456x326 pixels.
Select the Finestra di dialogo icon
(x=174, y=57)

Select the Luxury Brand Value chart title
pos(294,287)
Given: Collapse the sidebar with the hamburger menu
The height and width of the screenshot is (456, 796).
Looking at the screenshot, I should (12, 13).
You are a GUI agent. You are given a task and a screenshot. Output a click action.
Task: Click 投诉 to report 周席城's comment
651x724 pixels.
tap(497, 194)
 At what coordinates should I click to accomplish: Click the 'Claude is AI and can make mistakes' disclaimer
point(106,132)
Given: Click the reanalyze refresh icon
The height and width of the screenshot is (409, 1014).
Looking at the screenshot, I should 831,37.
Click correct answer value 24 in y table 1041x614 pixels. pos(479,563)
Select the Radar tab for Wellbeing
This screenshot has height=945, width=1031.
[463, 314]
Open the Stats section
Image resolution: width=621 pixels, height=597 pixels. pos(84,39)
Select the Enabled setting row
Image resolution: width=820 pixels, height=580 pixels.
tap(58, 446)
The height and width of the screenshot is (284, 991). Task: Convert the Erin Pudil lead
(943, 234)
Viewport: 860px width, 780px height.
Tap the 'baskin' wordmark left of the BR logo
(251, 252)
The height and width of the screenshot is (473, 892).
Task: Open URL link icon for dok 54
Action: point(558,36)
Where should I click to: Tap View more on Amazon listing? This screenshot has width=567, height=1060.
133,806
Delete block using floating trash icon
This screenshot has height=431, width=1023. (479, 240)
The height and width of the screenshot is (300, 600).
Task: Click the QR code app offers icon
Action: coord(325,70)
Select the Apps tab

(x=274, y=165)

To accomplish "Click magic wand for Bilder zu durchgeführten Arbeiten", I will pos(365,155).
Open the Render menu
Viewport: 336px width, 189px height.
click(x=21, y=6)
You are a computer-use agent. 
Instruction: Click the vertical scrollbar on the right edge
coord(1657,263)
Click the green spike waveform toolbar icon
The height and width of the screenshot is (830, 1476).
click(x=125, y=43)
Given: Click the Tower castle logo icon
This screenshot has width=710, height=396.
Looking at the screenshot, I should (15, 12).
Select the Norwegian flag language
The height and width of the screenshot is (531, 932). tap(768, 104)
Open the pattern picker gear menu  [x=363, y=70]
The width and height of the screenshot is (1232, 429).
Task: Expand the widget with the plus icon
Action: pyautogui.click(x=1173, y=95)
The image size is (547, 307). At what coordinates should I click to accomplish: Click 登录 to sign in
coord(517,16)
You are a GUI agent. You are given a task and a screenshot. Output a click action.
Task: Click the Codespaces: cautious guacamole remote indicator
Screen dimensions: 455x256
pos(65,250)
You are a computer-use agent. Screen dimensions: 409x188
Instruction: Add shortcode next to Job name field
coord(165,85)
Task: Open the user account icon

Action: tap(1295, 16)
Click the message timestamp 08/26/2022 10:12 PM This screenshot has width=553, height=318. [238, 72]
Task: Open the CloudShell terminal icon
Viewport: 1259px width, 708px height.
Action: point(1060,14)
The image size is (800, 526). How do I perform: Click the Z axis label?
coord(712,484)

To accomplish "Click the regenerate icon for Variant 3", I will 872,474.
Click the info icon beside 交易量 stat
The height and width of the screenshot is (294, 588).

* _Task description_
Using the material above, print word for word the lines from the one holding "This screenshot has width=710, height=396." through the last line.

* _Response_
This screenshot has width=710, height=396.
Looking at the screenshot, I should (15, 12).
Select the Norwegian flag language
The height and width of the screenshot is (531, 932). tap(768, 104)
Open the pattern picker gear menu  [x=363, y=70]
The width and height of the screenshot is (1232, 429).
Task: Expand the widget with the plus icon
Action: pyautogui.click(x=1173, y=95)
The image size is (547, 307). At what coordinates should I click to accomplish: Click 登录 to sign in
coord(517,16)
You are a GUI agent. You are given a task and a screenshot. Output a click action.
Task: Click the Codespaces: cautious guacamole remote indicator
Screen dimensions: 455x256
pos(65,250)
You are a computer-use agent. Screen dimensions: 409x188
Instruction: Add shortcode next to Job name field
coord(165,85)
Task: Open the user account icon

Action: tap(1295, 16)
Click the message timestamp 08/26/2022 10:12 PM This screenshot has width=553, height=318. [238, 72]
Task: Open the CloudShell terminal icon
Viewport: 1259px width, 708px height.
Action: point(1060,14)
The image size is (800, 526). How do I perform: Click the Z axis label?
coord(712,484)

To accomplish "Click the regenerate icon for Variant 3", I will 872,474.
Click the info icon beside 交易量 stat
The height and width of the screenshot is (294, 588).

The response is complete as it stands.